Data for this exercise section start

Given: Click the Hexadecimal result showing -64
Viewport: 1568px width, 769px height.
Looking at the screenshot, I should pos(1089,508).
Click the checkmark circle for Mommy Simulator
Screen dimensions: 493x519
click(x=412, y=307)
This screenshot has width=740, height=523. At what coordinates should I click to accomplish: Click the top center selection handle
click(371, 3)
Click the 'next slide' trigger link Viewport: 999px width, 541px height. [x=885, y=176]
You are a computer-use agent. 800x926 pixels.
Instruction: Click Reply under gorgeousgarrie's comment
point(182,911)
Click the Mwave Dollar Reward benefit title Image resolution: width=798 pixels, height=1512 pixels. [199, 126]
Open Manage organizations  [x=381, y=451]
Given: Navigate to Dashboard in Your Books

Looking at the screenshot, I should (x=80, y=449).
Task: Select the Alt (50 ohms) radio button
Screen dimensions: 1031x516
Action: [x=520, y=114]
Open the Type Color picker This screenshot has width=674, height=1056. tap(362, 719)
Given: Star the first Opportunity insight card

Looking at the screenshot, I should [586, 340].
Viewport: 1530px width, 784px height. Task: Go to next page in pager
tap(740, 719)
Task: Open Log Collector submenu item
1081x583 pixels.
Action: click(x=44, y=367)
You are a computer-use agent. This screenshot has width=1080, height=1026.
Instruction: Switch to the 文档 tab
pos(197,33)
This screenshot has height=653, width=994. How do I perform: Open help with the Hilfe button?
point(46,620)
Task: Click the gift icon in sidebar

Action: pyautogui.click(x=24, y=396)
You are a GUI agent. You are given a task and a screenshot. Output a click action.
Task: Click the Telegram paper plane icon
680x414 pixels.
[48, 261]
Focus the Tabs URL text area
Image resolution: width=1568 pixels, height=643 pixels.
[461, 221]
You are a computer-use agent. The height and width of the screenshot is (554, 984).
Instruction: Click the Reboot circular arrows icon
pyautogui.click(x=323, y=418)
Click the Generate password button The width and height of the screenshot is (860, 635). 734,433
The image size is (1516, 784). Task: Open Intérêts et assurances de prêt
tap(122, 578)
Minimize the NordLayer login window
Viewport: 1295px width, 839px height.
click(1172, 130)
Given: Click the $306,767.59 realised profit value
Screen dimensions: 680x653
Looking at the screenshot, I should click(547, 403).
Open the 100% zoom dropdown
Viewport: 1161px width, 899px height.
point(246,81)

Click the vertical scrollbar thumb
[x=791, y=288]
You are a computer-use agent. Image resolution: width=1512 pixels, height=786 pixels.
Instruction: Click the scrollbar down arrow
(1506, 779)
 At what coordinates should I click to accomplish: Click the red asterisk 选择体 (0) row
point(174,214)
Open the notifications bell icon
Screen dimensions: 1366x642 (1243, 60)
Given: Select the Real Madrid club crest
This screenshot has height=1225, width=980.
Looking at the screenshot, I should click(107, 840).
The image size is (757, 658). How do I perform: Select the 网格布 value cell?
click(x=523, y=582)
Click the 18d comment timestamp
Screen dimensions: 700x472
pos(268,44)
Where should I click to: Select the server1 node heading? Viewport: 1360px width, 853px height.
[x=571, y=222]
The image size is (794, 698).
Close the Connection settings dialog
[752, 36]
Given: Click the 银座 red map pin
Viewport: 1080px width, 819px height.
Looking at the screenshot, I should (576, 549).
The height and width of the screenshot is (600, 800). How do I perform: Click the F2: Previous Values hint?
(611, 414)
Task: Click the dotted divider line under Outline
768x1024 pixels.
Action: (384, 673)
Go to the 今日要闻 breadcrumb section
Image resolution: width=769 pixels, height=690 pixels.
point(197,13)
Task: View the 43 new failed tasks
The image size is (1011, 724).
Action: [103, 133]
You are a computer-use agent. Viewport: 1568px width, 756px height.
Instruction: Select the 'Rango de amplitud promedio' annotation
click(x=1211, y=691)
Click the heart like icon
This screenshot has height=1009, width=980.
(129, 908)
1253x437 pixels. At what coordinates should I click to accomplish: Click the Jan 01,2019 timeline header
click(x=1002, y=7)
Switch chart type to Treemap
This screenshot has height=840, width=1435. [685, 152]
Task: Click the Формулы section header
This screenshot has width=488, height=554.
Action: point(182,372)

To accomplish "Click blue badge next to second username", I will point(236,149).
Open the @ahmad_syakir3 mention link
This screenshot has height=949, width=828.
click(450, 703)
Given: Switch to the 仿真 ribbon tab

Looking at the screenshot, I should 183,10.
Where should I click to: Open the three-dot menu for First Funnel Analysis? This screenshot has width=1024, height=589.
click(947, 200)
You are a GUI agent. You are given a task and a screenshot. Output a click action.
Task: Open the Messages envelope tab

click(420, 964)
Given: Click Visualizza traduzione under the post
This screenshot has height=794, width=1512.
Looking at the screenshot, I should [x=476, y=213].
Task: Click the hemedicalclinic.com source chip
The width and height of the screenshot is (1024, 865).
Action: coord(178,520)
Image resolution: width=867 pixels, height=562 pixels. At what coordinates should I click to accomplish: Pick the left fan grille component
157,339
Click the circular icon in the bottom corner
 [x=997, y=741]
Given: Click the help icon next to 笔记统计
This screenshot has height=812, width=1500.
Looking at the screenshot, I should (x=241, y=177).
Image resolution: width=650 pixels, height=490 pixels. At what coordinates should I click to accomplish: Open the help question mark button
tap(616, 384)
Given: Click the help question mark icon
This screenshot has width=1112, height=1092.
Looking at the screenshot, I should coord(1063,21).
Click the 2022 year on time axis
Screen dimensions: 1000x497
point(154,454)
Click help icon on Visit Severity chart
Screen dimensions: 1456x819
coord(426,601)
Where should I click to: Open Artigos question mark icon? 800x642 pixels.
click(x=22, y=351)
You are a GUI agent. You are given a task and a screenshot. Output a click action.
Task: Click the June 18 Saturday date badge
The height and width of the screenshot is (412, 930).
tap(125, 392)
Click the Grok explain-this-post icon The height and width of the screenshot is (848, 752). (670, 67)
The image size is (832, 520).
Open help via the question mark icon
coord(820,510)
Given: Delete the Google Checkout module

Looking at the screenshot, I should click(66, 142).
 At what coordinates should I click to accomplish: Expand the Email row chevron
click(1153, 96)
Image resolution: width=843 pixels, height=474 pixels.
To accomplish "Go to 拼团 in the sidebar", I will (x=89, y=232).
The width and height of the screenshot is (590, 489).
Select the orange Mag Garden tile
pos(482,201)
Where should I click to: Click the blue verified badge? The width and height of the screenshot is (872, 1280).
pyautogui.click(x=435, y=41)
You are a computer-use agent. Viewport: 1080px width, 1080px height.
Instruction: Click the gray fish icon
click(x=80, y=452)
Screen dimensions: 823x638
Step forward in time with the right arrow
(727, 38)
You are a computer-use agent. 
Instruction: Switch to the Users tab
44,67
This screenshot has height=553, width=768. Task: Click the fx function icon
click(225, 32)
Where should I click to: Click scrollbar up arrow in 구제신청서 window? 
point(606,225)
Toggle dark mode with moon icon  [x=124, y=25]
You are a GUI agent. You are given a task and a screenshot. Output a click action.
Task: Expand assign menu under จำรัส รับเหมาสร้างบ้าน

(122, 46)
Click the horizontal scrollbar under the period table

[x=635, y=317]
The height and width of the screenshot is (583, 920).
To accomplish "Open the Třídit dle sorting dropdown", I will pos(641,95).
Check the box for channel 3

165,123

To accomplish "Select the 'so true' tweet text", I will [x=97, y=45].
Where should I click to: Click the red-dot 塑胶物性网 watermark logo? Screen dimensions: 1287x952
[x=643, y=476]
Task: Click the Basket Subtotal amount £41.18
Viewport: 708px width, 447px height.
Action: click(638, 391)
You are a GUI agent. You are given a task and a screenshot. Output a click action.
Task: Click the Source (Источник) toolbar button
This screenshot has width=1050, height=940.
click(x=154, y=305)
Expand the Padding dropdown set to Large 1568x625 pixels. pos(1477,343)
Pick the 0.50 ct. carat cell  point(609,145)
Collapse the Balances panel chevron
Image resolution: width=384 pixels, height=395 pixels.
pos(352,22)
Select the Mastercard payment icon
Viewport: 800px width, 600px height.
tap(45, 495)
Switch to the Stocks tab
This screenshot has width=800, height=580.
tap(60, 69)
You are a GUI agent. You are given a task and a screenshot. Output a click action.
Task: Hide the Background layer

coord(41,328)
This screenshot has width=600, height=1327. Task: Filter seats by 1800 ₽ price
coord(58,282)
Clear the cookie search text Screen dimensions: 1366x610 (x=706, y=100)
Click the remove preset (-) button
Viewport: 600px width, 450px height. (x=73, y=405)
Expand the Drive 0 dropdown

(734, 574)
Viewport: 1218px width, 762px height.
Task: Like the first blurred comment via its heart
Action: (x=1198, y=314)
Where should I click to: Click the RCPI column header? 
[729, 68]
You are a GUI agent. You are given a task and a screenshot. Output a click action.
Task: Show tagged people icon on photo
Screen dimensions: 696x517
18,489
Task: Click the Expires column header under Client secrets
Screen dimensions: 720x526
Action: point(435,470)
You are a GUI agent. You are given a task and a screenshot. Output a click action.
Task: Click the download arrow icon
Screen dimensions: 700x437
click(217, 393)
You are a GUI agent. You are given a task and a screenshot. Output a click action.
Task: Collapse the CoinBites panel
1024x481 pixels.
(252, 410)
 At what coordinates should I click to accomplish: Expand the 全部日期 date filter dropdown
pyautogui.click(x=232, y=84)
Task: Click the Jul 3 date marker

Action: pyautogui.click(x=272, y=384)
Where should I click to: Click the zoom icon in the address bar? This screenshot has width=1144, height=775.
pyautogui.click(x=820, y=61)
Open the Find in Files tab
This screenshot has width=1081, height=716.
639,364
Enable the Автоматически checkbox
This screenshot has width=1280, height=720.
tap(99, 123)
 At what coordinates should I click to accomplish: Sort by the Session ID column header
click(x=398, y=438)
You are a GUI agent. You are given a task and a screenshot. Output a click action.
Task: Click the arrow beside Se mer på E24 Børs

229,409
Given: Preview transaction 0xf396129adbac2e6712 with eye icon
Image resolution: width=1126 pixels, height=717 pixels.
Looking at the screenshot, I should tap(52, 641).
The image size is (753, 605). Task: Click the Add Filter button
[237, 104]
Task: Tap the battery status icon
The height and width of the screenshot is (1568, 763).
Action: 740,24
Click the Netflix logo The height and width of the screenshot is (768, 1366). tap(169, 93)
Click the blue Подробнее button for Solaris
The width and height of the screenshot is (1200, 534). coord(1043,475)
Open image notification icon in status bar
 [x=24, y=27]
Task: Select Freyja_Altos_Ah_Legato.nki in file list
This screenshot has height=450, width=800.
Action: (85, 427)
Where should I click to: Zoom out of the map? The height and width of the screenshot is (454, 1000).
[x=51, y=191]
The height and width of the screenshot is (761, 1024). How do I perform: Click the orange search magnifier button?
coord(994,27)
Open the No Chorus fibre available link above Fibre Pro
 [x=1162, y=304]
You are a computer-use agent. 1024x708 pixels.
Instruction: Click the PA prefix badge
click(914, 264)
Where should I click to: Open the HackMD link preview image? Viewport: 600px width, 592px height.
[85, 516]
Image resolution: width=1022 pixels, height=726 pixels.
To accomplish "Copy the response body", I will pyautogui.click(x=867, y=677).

Data for this exercise section end

To do: Read the data above. Pull out each line in which the string "post" appears.

Exercise output:
Given: Click Visualizza traduzione under the post
Click the Grok explain-this-post icon The height and width of the screenshot is (848, 752). (670, 67)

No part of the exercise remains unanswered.